Another View: Volume, not neglect, is what CPS is hindered by
By Richard Wexler -

Published 12:00 am PDT Sunday, July 6, 2008
Story appeared in FORUM section, Page E3

http://www.sacbee.com/110/story/1061438.html


Richard Wexler, executive director of the National Coalition for Child
Protection Reform, is responding to The Sacramento Bee's two-part
investigation, published June 22-23, "Unprotected: An investigation of
Sacramento County's Child Protective Services." NCCPR's comparison of
California counties is available at www.nccpr.org.

The reason so many children "known to the system" continue to die in
Sacramento County is not because Child Protective Services "abandoned
its promises" to adopt what amounts to a take-the-child-and-run approach
to child welfare. The problem is that they kept those promises – with a
vengeance.

Sacramento County takes children at the third-highest rate among the
state's larger counties – a rate more than 60 percent above state and
national averages, and vastly higher than systems widely regarded
nationwide as models.

That high rate of removal overwhelms workers, and that explains why so
many children are re-abused – and so many die – even after they're known
to the system. When workers are overloaded, they make snap judgments,
leaving more children in dangerous homes even as they take other
children from homes that are safe, or could be made safe, with the right
kinds of help.

The Bee's investigation found that "the tipping point for kids' safety
often comes down to seemingly small things: … an unanswered knock at the
door, a miscue between agencies, a lack of follow-through, an incomplete
background check …" Those are exactly the mistakes more likely to happen
when workers are overwhelmed with children who never needed to be taken
in the first place. The only systems that consistently improve child
safety are those that do more, not less, to keep families together,
giving workers more time to find, and rescue, the children in real danger.

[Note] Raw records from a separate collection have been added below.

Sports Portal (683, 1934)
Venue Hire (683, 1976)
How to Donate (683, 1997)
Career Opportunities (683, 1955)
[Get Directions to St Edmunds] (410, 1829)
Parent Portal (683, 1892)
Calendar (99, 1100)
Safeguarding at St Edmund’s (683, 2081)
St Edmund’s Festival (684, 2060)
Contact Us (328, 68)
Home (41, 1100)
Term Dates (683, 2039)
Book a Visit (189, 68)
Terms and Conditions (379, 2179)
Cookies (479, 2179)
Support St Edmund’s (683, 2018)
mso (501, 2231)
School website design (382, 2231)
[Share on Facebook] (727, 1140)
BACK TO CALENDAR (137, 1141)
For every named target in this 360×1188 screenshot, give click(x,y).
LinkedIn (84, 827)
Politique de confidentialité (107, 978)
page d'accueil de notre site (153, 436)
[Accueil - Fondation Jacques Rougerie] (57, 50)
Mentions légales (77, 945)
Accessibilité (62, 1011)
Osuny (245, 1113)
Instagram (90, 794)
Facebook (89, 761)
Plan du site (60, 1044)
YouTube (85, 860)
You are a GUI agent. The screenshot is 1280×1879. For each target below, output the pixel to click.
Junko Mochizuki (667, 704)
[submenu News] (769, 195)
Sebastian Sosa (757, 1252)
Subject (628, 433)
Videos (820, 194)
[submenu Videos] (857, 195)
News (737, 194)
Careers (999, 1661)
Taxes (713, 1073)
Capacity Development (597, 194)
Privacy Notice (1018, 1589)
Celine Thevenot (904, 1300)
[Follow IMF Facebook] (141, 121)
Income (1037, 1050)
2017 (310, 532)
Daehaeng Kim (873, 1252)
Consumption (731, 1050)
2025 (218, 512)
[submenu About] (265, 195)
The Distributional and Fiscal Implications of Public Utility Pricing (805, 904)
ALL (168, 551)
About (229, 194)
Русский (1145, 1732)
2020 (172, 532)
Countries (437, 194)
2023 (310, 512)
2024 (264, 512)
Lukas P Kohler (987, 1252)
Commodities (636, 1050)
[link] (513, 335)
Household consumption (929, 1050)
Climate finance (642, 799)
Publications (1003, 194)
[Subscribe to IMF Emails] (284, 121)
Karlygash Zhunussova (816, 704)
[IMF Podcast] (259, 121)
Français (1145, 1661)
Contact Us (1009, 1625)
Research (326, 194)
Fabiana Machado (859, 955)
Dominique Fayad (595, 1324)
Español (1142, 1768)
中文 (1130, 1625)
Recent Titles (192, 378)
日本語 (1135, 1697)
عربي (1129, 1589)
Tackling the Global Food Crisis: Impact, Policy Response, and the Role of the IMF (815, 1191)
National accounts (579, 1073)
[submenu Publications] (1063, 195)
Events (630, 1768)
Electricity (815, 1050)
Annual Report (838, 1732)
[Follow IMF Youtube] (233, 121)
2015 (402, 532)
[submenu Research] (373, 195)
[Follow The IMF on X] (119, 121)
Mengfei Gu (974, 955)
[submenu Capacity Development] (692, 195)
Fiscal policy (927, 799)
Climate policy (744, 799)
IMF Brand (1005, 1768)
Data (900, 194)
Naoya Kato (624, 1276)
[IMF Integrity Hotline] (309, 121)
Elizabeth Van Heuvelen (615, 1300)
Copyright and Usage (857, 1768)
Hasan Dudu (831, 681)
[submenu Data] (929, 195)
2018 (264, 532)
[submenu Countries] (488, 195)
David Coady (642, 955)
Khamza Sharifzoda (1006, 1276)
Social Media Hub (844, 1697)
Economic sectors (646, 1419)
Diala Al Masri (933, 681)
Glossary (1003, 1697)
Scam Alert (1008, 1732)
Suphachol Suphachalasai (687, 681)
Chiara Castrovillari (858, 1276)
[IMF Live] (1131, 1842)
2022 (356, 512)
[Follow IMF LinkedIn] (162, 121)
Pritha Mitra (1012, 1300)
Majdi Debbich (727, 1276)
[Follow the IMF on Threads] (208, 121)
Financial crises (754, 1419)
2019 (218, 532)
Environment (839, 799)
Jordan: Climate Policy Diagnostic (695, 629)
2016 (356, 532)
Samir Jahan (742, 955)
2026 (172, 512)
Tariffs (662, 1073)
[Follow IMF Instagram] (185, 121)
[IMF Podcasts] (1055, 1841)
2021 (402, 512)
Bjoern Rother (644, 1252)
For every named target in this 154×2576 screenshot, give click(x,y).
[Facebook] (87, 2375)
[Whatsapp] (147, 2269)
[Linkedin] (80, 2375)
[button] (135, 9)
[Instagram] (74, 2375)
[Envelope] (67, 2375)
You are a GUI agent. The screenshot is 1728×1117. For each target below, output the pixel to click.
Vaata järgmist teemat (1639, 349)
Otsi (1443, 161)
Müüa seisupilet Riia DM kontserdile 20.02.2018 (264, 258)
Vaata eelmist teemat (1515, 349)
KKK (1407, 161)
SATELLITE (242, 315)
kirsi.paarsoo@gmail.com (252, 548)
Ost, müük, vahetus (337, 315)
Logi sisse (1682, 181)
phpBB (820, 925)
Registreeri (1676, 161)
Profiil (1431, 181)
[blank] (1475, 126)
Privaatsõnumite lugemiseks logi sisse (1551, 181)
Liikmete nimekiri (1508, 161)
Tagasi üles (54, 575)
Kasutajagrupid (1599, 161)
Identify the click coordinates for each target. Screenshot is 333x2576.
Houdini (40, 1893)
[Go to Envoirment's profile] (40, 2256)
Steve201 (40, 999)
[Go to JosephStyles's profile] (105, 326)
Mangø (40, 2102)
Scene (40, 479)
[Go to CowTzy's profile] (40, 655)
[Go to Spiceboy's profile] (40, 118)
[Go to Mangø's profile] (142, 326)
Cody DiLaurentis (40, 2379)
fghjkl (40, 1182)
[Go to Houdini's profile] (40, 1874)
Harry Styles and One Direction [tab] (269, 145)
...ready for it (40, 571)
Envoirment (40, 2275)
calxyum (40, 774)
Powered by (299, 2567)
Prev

The evidence goes beyond dry statistics. The most comprehensive study
ever done of case outcomes, involving 15,000 cases in all, found that,
in typical cases, children left in their own homes generally fared
better in later life than comparably maltreated children placed in
foster care.

That's less surprising than it may sound. Though it's the horror story
cases that grab headlines, as they should, far more common are cases in
which family poverty is confused with "neglect" or "in-between" cases,
in which the parents are neither all victims nor all villains.

None of this means no children ever should be taken from their parents.
Rather, it means foster care is a highly toxic intervention that should
be used sparingly and in small doses.

For 11 years, Sacramento County has been prescribing mega-doses of
foster care. Last month, The Bee revealed the tragic results.